The Decree creates Family Counselling services and affirms that the axis of the law must be the protection of the family. In the community, the Family Counselling units will conduct home visits and training on values. These units will be staffed by volunteers; judicial, pastoral and family facilitators; religious leaders and the “Family, Community and Life Cabinets” and the police will also be involved.
Montenegro explains, "These Cabinets are para-State/para-party structures in which the political secretaries of the leading party, Frente Sandinista, and appointed party members are involved." Its goal is to "promote the common good, solidarity, Christianity and peaceful coexistence between the families in a community", according to it elections manifesto. She adds, "These structures are permitted to mediate, without having any specific training and with a family-centered approach that does not protect women's lives or integrity. Authorities will have to help each other to issue an injunction. With all this, a woman who is a victim of violence will not be able to file a complaint with the police if she has not gone through a mediation process with the Cabinets. Mediating through the 'Community Family Counselling services' becomes compulsory de-facto."

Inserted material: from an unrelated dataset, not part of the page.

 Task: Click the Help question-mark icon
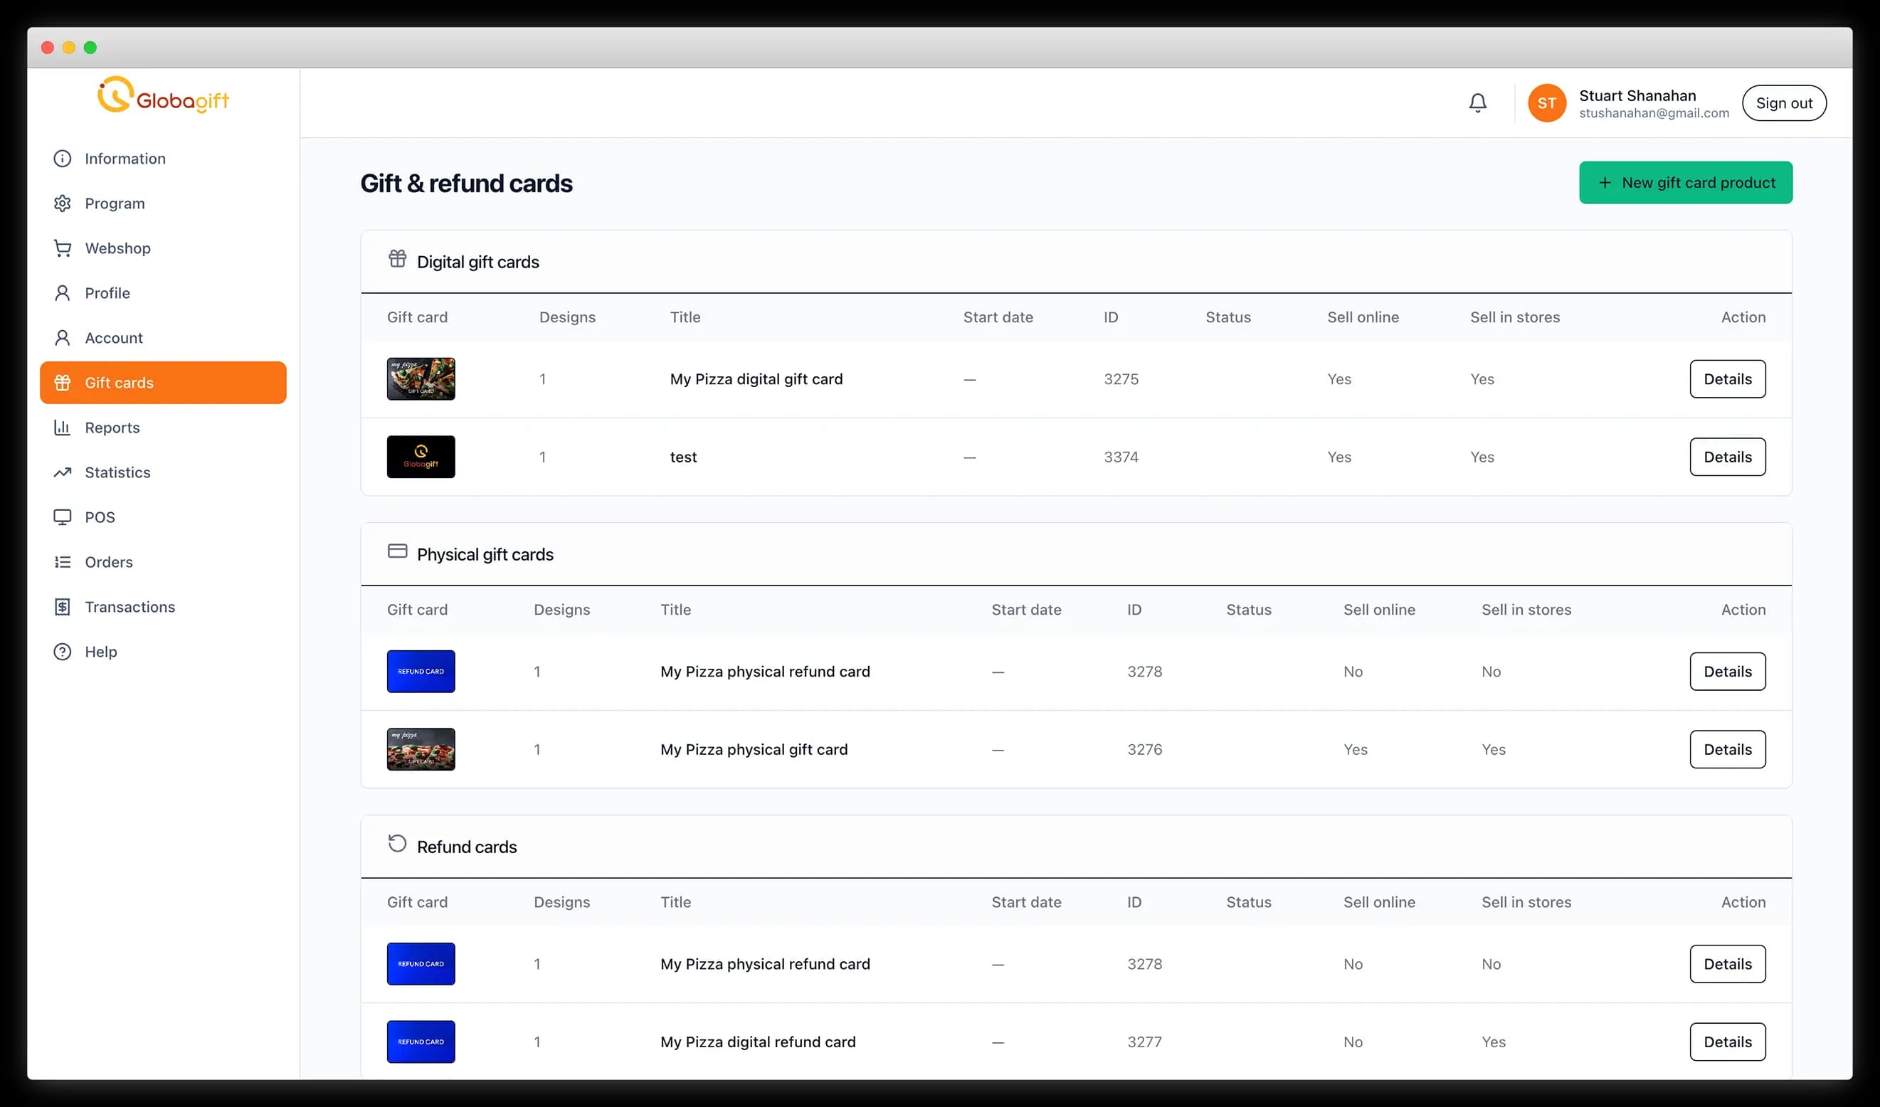coord(63,651)
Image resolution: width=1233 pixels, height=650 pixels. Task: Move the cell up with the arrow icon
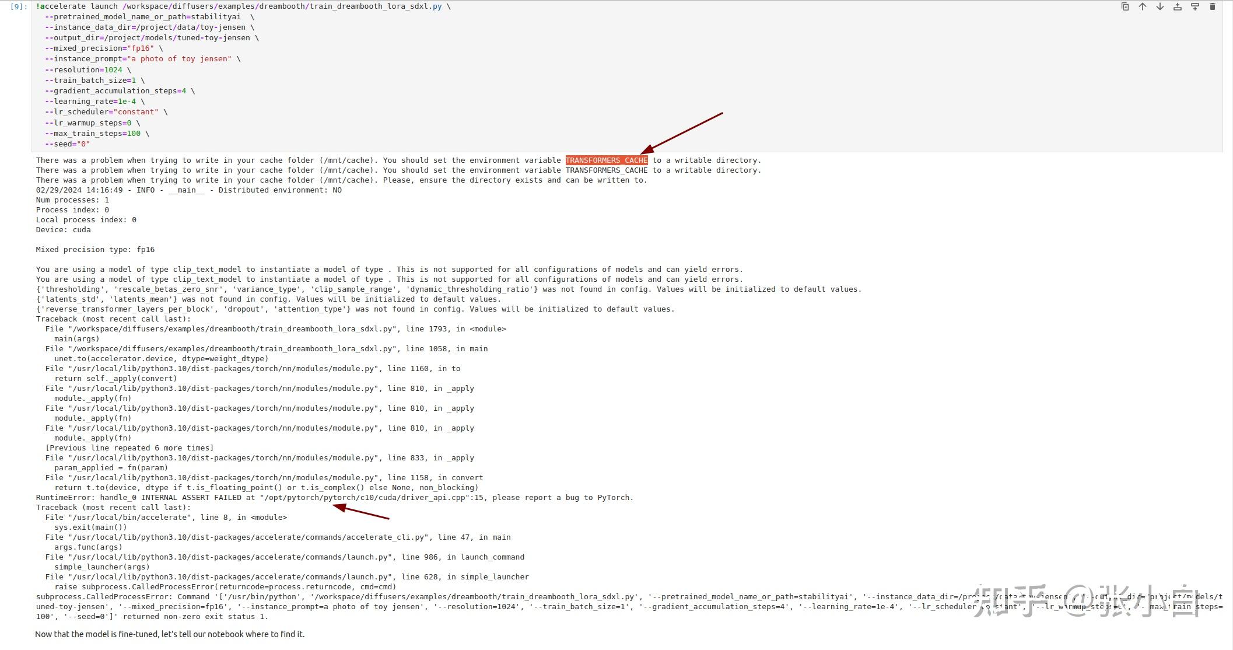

Reactions from the women's movement
In addition to organized demonstrations and parades in protest of this decree, feminists and women’s rights advocates have spoken out about their concerns. In the journal “Envío” Azahalea Solís speaks specifically about the mediation clause which existed before Law 779 was passed, and that "far from stopping violence it actually aggravated it, causing more harm and, in the worst case, the woman's death. The message the State is conveying to society through this decree is lethal, not only because it means encouraging impunity but also turning the State and all its officers into principal accomplices of violence, because having perfect knowledge that mediation does not work for this kind of anti-legal behaviour, what they do is consent to the crime and deliberately favour perpetrators. This leaves women completely helpless."

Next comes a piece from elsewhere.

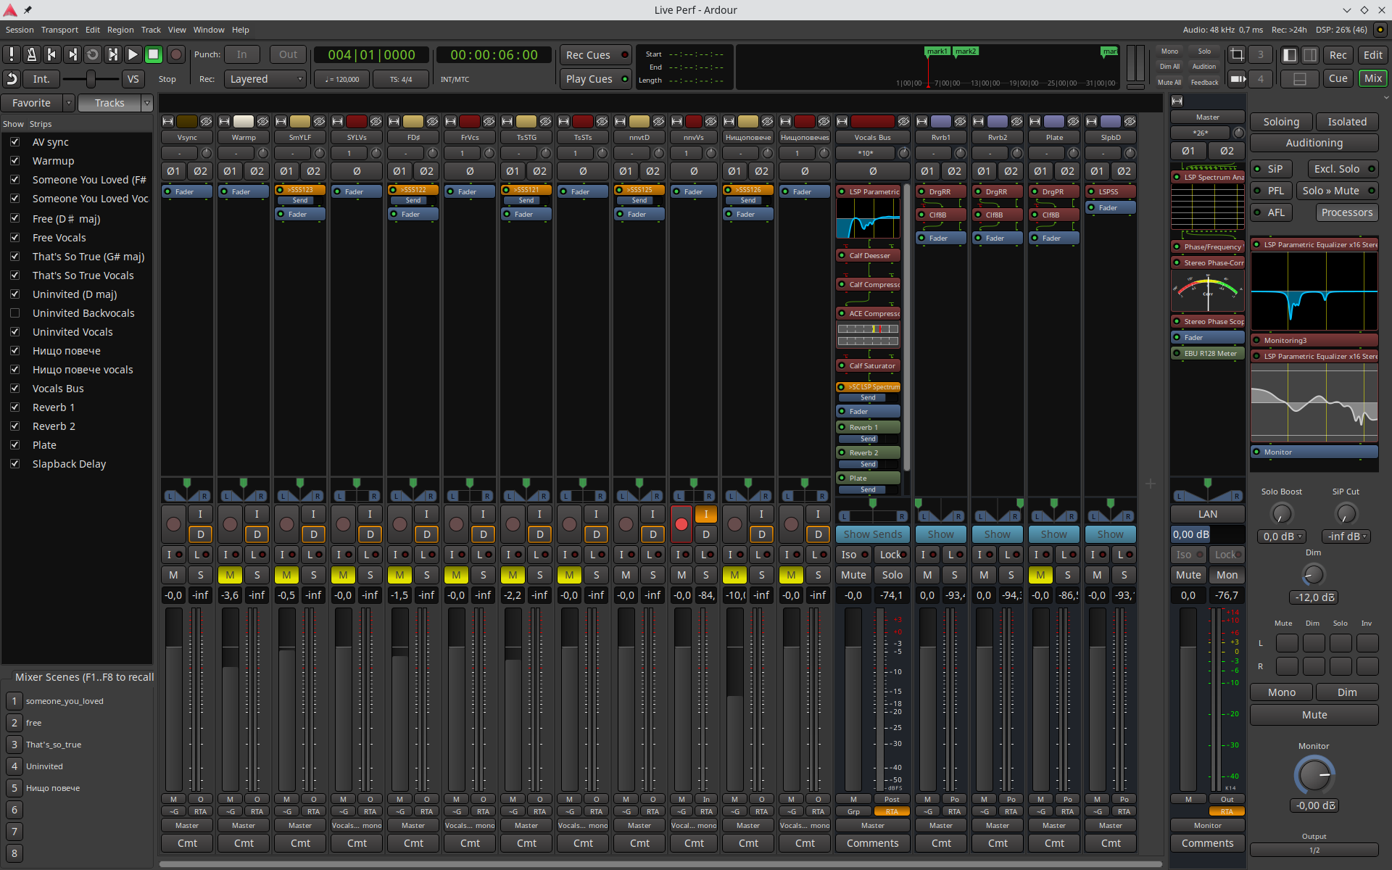Open the Favorite dropdown arrow
1392x870 pixels.
point(69,103)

Every month, Catholics for Choice-Nicaragua publish an infographic with data on incidents of violence against women and feminicides. In an interview with the portal “Confidencial”, their representative, activist Magaly Quintana said, "Ortega's Decree seeks to render feminicides invisible. He is no longer hiding data as he did earlier with maternal mortality and sexual violence, but aiming to hide reality and show that there are less feminicides in the country. Now all of these crimes taking place in the public sphere will not be counted and will face lesser punishments."
Sandra Ramos, from Movimiento de Mujeres María Elena Cuadra, who shared her understanding with the same source, believes the government is showing that "it lacks a spirit of gender and is also not interested in learning about women's realities. It just created this tool in its own image and seeking to endear itself to the Church hierarchy".
Montenegro states that with these amendments to the Law 779, “the Ortega regime has brought women back to a pre-modern stage in which they are under the tutelage of other individuals, groups and institutions - like the Family Councils - depriving them of their autonomy as free persons capable of representing themselves. In fact, it takes us back the status we had under the Napoleonic Code: unable to make our own decisions and placed in the same category as children and 'idiots'. The Ortega regime is a dictatorship that has deprived all Nicaraguans of their political rights, but in the case of women, our right to life has been taken from us, as illustrated by the elimination of therapeutic abortion and the amendments to the article on feminicide”.
In Nicaragua, women continue to be alert and react against these authoritarian moves made by Ortega and stands up against what MAM, has called "an operative mechanism for social control and repression that serves the totalitarian regime under development" with full impunity.
*The author would like to thanks Sofía Montenegro.